# Stick removal a must?



## rohape (Feb 7, 2005)

Ok, I'm doing my bottle/bowl test. Everything is going great as far as I know. PH 6.8, Nitrates/Nitrites 0, GH 180ppm, KH 0. Had a small minor ammonia jump 2 days in, but now on the third day it's 0.
I don't think I really need to, but I'm airing out the topsoil I'll be using.

Question: There are very tiny pieces of twigs in the soil. Is it vital that I remove all of them?

All that for one little ol' question. 

Thanks for all the help, and future help!


----------



## DataGuru (Mar 11, 2005)

KH is 0ppm?

I just remove the larger ones.


----------



## rohape (Feb 7, 2005)

Yes, I thought that a little odd. I just figured it was because there weren't any plants, fish, etc. How would I raise it if this problem continues in the tank?
I will be adding a little bit of peat floss to my filter to soften the water a little bit...unless you all feel that my GH is o.k.

Thanks for such a quick reply!!


----------



## rhinoman (Oct 11, 2006)

Baking Soda will raise your KH. I use 3 Tablespoons in a 65gal drum of water when I do a water change. It brings my new water to KH of about 4-5. The same as my tank.


----------



## rohape (Feb 7, 2005)

How often will I have to add it, especially if I'm going "Walstad" style?


----------



## rhinoman (Oct 11, 2006)

Add it till you get your KH up to maybe. I have mine at 4-5 but add CO2. I'm not sure how often you would need to add it but I'd test monthly and add accordingly. Just remeber to add a small amount at a time.

——

# List of tasks
1 - Name every participant who posts in the aquarium soil thread.
2 - Update everything in the aquarium soil thread from "Question: There are" down to "(Mar 11, 2005)", putting "sticks" in place of "twigs".
Rely on the aquarium soil thread alone when answering.

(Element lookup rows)
——

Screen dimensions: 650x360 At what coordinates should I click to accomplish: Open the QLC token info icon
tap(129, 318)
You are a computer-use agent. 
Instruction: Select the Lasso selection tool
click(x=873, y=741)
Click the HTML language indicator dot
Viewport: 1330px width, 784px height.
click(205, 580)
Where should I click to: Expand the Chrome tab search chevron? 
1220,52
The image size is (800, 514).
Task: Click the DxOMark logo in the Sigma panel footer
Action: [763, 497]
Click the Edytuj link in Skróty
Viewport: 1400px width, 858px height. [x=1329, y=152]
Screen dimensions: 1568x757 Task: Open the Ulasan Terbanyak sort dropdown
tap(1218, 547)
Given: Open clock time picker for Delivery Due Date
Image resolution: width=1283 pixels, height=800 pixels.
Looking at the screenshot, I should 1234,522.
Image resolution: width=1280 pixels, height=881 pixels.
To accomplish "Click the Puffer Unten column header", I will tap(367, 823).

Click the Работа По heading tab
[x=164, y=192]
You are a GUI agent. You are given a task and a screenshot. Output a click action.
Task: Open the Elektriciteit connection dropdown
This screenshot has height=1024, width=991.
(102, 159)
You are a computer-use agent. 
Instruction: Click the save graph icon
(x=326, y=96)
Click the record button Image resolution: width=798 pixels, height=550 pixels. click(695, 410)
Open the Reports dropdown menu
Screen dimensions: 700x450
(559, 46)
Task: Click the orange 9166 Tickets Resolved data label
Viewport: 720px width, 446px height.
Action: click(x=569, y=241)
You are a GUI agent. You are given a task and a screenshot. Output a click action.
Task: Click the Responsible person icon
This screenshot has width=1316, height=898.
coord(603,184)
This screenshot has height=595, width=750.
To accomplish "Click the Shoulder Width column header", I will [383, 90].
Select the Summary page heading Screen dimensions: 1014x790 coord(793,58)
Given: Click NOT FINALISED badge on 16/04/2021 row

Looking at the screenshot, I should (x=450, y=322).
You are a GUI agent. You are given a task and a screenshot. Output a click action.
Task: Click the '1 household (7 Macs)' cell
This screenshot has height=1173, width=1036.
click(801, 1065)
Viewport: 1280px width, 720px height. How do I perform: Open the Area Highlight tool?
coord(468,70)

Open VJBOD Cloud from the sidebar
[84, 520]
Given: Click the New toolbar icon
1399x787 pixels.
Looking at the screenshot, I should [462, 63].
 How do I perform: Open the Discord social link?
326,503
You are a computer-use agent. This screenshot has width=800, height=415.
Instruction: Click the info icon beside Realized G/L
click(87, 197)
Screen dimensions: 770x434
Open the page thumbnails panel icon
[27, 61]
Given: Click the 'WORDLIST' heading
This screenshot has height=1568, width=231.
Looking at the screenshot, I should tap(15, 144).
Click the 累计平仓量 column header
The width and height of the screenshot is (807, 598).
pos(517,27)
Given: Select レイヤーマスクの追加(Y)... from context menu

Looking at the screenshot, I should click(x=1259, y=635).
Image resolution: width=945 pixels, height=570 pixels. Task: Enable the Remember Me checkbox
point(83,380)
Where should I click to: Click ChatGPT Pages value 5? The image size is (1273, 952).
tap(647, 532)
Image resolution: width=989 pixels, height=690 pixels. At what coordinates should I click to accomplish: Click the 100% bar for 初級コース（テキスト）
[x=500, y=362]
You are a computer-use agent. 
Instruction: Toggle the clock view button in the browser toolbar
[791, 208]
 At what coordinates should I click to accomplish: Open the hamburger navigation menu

——

# Solutions to the tasks
1 - rohape, DataGuru, rhinoman

2 -
Question: There are very tiny pieces of sticks in the soil. Is it vital that I remove all of them?

All that for one little ol' question. 

Thanks for all the help, and future help!


----------



## DataGuru (Mar 11, 2005)